Plaintiff contends that the lockdown conditions imposed by Defendants constituted cruel and unusual punishment because Plaintiff was denied outdoor exercise for a period of eight months and then was allowed only limited outdoor exercise for nearly two years. (See SAC at 9-10.) In Spain, the court stated that "regular outdoor exercise is extremely important to the psychological and physical well being of the inmates." Spain v. Procunier, 600 F.2d at 189, 192, 199-200 (9th. Cir. 1979).

While a temporary denial of outdoor exercise would not necessarily rise to the level of a constitutional violation, the Court finds that Plaintiff's allegations of an almost total deprivation of outdoor exercise from August of 2005 to July 13, 2006 does meet the objective requirement for stating an Eighth Amendment claim. See Lopez, 203 F.3d at 1122. However, for the time period following July 13, 2006, Plaintiff's admission that he did receive four hours of weekly outdoor exercise does not meet the objective requirement. Because Defendant Madden is the only named Defendant not alleged to have participated in the total deprivation of outdoor exercise from August 2005 to July 2006, the Court finds that Plaintiff has not adequately alleged an Eighth Amendment claim against Defendant Madden.

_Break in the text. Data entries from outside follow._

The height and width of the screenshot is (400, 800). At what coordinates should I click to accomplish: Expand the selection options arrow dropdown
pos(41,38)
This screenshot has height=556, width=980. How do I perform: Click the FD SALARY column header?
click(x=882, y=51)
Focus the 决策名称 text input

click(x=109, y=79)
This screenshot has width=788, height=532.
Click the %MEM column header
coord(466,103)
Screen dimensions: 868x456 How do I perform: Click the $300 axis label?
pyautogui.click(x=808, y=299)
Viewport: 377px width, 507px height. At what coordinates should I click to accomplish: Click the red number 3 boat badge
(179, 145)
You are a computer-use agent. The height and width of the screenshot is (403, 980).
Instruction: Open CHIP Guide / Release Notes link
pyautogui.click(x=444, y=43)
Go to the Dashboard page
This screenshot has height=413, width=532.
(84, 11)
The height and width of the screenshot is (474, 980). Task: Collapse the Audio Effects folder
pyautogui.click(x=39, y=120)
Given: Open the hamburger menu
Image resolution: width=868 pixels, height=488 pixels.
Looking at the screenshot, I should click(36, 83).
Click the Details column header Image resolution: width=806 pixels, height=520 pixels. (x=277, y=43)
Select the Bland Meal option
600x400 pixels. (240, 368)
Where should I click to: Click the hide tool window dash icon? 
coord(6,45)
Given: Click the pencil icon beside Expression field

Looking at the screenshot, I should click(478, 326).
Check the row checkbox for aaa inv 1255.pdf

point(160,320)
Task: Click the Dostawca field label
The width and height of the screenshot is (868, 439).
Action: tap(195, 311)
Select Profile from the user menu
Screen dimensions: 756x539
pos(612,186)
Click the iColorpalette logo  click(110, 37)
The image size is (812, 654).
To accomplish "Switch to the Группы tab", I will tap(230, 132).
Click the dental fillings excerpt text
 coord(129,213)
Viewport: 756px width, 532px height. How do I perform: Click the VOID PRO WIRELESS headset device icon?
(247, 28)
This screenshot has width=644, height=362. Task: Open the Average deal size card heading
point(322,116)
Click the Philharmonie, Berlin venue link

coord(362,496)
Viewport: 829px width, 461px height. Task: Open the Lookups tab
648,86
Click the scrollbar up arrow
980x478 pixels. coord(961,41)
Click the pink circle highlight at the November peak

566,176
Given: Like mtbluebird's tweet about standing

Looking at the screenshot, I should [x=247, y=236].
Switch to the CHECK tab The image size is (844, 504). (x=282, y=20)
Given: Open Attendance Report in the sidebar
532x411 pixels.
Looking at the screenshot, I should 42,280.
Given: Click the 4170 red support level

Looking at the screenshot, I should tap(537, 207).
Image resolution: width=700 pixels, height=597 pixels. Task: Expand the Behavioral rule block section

However, the Court does find that Plaintiff has alleged facts sufficient to meet the objective requirement of an Eighth Amendment claim as to Defendants Giurbino, Scribner, Ochoa and Nelson as these Defendants were alleged to be responsible for creating and implementing the orders that led to the complete deprivation of outdoor exercise for several months.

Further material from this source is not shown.